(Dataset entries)
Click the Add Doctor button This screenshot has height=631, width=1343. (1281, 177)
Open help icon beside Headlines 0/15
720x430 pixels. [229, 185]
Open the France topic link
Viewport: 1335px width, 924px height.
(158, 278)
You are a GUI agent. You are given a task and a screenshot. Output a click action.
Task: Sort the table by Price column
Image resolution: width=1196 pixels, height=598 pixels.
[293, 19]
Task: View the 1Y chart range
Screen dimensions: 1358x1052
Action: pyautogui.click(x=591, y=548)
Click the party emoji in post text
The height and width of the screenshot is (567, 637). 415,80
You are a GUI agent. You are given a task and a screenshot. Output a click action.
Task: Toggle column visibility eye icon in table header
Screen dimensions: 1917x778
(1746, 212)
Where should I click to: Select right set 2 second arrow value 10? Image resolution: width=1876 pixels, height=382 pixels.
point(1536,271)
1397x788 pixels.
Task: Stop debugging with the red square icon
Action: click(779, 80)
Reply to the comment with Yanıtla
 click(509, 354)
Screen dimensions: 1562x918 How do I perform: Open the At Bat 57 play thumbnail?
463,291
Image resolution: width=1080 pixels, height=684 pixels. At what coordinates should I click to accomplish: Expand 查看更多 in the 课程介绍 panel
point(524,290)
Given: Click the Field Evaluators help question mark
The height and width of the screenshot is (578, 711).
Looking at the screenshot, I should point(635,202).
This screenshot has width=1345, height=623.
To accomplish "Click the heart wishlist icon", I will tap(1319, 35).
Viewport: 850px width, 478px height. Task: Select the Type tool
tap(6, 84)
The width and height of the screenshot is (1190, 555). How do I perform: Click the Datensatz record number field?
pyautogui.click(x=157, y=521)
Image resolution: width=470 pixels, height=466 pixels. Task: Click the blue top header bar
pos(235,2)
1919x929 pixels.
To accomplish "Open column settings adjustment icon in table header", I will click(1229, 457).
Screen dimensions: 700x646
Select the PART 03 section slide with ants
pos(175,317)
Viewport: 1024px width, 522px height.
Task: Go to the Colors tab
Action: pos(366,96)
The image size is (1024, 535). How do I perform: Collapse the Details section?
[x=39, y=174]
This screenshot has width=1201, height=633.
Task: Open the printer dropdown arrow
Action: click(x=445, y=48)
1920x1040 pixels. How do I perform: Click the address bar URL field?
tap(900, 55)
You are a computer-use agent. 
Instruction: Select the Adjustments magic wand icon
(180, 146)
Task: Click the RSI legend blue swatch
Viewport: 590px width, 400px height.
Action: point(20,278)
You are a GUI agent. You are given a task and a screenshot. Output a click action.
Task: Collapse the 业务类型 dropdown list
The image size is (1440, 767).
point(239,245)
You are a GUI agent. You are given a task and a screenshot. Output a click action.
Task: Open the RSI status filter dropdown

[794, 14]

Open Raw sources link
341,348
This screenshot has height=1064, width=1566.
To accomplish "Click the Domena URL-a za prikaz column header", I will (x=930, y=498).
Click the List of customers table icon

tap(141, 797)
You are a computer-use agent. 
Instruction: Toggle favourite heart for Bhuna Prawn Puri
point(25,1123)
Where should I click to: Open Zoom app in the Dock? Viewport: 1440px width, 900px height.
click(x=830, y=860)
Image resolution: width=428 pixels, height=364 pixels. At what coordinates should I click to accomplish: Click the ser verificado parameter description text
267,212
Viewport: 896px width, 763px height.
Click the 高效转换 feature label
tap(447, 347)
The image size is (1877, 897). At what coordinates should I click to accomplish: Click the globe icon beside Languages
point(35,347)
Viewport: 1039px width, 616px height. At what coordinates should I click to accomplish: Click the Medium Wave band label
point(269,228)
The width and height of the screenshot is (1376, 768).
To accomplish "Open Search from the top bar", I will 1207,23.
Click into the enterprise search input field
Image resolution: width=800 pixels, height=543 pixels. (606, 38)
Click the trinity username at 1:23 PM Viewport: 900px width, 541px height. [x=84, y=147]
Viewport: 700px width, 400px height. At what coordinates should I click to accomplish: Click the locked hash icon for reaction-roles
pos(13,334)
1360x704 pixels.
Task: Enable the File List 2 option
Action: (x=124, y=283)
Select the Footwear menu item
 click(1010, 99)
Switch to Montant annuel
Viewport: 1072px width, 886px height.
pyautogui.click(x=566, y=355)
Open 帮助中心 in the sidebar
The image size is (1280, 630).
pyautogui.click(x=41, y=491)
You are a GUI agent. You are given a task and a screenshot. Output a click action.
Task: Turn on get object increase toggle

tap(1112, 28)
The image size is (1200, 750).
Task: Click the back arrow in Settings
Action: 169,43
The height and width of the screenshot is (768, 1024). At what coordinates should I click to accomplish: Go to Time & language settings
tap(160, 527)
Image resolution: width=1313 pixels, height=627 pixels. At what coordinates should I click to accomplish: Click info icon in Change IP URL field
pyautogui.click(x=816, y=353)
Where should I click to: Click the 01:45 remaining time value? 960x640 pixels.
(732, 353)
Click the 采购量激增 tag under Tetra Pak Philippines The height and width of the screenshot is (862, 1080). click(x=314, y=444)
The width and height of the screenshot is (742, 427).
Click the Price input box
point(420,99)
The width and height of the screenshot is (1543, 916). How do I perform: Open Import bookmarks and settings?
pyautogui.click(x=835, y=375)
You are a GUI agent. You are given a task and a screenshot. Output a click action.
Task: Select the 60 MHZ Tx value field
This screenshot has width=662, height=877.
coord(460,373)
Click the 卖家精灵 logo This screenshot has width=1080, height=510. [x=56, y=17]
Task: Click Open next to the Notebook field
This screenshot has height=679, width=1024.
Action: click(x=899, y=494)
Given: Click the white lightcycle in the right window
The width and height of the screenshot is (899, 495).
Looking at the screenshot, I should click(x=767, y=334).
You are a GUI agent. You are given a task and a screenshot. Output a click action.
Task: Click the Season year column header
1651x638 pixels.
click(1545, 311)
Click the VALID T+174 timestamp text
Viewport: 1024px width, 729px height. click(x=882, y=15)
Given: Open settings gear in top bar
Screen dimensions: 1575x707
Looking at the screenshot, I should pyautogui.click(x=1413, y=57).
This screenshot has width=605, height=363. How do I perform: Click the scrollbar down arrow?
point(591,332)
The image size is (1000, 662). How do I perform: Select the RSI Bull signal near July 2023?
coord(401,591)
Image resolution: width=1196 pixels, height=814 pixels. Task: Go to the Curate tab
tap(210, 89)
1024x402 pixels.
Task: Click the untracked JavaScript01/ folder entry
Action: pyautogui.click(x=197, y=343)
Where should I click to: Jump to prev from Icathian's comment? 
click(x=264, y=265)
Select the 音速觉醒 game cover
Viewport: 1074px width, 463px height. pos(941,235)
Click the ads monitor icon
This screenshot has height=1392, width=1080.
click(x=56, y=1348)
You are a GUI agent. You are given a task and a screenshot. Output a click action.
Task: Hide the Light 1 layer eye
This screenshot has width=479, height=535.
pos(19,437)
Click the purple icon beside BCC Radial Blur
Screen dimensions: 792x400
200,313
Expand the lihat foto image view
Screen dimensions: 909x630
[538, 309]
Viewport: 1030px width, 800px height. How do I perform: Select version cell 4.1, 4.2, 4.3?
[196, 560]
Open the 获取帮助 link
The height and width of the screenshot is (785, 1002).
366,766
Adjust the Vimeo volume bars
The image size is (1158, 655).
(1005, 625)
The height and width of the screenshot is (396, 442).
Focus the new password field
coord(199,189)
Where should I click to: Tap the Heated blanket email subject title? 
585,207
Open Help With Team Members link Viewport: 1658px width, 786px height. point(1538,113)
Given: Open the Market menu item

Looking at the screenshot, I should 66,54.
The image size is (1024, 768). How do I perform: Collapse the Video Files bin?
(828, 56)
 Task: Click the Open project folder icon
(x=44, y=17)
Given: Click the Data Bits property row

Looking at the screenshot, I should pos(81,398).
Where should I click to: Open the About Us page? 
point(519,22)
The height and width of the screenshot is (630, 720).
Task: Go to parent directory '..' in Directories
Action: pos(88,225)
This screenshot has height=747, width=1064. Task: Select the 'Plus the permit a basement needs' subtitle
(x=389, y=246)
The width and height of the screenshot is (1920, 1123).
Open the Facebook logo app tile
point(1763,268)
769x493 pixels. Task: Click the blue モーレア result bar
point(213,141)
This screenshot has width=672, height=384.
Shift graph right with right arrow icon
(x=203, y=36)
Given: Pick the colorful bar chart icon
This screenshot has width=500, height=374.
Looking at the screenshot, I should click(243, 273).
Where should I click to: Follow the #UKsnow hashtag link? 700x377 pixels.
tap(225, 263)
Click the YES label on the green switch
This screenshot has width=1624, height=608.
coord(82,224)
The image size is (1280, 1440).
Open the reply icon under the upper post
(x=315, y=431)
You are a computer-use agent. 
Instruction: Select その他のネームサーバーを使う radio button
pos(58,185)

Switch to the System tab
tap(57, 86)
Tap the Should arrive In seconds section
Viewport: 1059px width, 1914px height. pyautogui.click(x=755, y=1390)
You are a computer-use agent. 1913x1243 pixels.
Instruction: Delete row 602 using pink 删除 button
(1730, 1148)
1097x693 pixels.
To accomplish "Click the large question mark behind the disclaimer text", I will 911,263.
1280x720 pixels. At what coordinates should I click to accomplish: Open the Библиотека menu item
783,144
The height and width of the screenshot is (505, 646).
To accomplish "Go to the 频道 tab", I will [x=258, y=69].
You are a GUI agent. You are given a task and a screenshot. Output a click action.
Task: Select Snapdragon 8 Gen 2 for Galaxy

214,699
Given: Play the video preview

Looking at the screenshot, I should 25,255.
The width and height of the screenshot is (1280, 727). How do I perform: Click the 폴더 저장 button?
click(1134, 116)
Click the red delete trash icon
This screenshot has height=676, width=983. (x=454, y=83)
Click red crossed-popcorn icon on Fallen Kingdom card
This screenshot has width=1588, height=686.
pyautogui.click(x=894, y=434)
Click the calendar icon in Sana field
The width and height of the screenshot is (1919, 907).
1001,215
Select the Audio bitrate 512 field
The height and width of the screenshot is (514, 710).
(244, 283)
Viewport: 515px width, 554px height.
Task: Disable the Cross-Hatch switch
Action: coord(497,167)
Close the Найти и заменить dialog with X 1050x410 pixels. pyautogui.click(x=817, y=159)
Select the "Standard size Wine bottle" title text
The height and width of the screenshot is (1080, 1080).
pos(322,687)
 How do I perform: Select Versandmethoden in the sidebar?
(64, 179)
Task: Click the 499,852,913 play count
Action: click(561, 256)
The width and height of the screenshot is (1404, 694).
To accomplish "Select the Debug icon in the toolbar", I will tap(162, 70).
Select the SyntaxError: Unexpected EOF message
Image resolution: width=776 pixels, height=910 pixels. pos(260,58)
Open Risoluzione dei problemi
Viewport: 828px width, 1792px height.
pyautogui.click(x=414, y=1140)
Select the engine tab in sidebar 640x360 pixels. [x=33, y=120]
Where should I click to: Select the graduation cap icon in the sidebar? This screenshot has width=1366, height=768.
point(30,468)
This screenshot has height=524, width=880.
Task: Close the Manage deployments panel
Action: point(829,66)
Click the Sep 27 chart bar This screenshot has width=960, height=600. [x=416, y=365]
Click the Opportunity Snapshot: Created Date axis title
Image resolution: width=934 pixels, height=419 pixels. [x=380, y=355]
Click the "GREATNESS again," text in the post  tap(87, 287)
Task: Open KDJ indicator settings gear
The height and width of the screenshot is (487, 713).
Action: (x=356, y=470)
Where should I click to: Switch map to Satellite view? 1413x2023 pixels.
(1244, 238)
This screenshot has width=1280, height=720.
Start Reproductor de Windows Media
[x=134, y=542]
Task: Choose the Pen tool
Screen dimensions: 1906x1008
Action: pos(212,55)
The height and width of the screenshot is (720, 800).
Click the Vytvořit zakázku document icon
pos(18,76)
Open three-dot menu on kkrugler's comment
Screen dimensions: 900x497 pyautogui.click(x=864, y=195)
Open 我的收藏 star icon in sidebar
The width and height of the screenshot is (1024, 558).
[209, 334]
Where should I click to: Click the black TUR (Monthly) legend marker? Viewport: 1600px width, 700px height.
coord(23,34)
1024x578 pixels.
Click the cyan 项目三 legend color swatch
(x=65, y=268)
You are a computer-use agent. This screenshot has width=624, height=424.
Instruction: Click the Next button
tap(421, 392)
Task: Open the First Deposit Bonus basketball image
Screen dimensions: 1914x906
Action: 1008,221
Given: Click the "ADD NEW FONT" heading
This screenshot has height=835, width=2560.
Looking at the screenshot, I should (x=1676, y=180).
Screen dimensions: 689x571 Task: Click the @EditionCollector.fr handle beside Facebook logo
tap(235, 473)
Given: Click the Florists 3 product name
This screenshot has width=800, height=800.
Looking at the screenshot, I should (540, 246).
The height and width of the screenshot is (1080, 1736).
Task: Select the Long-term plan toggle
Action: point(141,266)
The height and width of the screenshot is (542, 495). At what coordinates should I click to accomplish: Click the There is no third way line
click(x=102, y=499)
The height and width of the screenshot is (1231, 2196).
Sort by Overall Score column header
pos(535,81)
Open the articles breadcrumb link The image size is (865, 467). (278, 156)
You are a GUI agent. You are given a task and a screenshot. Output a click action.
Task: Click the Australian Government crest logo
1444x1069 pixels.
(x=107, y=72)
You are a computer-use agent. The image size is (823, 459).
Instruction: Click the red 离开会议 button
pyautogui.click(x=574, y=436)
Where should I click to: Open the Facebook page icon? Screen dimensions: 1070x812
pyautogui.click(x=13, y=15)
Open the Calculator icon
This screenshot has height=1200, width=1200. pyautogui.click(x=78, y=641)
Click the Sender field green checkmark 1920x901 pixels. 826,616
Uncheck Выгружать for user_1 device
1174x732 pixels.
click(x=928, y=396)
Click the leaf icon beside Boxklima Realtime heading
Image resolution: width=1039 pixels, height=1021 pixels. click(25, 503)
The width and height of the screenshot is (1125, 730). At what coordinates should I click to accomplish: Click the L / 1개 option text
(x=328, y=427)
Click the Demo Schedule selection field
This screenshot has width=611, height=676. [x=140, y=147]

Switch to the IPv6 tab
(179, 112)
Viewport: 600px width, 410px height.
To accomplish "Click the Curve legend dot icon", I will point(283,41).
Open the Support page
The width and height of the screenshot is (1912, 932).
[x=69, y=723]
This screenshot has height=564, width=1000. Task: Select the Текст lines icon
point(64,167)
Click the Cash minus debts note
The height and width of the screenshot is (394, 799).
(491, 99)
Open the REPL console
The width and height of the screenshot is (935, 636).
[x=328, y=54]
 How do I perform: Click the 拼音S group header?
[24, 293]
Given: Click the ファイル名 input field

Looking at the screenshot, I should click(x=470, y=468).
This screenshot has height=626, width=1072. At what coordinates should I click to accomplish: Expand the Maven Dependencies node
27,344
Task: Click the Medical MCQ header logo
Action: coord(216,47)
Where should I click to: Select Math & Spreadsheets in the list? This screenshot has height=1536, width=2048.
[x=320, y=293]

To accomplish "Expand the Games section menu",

TASK INSTRUCTIONS: Within the data above, the lines from the one with "Click the Price input box" to the one with "Given: Click the white" must be repeated exactly; no other line belongs in the answer.

OUTPUT BELOW:
Click the Price input box
point(420,99)
The width and height of the screenshot is (1543, 916). How do I perform: Open Import bookmarks and settings?
pyautogui.click(x=835, y=375)
You are a GUI agent. You are given a task and a screenshot. Output a click action.
Task: Select the 60 MHZ Tx value field
This screenshot has width=662, height=877.
coord(460,373)
Click the 卖家精灵 logo This screenshot has width=1080, height=510. [x=56, y=17]
Task: Click Open next to the Notebook field
This screenshot has height=679, width=1024.
Action: click(x=899, y=494)
Given: Click the white lightcycle in the right window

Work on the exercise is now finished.